Charity Bank provides financial services for charities and social enterprises, and their savings accounts are a good option for those who wish to directly support the social sector.

Credit unions are non-profit, localised clubs of individuals pooling money together through savings and current accounts. They charge membership fees, but offer affordable personal loans to those who otherwise might not get access to finance, boosting financial inclusion and breaking the power of loan-sharks.

Strategy 2: Investing directly in ethical alternatives

If you are looking to invest any spare cash you have, consider ethical investment funds (see the Ecologist’s guide to ethical investments). Check any prospectus of an ethical fund to see what their investment philosophy is. Many of them operate on the (often shallow) principle of ‘negative screening’ – not investing in bad things. Others take a more proactive stance, deliberately investing in companies seen to have a positive environmental and social impact. A small minority are ‘activist funds’, which take ownership positions in companies in order to reform them or keep a watch on them.

For those looking for new approaches, check out Abundance Generation. It’s set to launch early next year with the aim of allowing individuals to invest directly in renewable energy. You can choose wind or solar farms and lend money to them in the form of debentures. Director Bruce Davis plans to allow a very low minimum investment (£5), allowing small retail investors into a space hitherto unavailable to them. The payout is directly linked to how well the renewable energy farms do, and the income earned can go into offsetting your normal energy bill.
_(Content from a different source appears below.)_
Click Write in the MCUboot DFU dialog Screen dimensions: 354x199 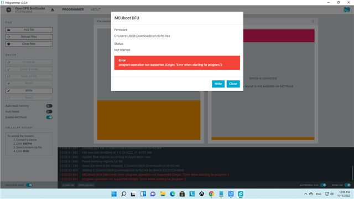click(218, 83)
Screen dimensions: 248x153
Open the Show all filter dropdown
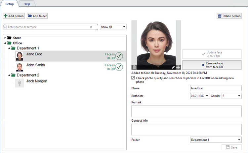point(113,27)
If you are less interested in financial returns, consider alternative investments that are set up primarily to generate social benefit. Community shares are being piloted as a way of supporting local community projects, and charitable bonds are an interesting new mechanism that allows you to invest in social housing whilst supporting charities. Another one to keep a lookout for is Ethex, currently being set up to help steer money into social enterprises. It’s set for launch in early 2012.

Bear in mind that unconventional investments might be illiquid – meaning that once you invest in them, they might be hard to get out of. Also, like any investment, there is the risk that they might fail. Some schemes that claim to be ethical have the potential to be abusive or misleading – take for example dodgy ‘green fuel’ investments. Make sure to read the fine print and take advice before you invest.

Strategy 3: Don’t give them interest – Borrow from alternative sources

If you’re going to pay interest on a bank loan, you might as well pay it to a socially responsible bank, but what about leaving banks behind entirely? Next time you need a personal loan, consider experimenting with the emergent technologies of peer-to-peer (‘P2P’) finance. Zopa is a well-known example, allowing you to obtain personal loans directly from another individual without a bank taking a cut in the middle.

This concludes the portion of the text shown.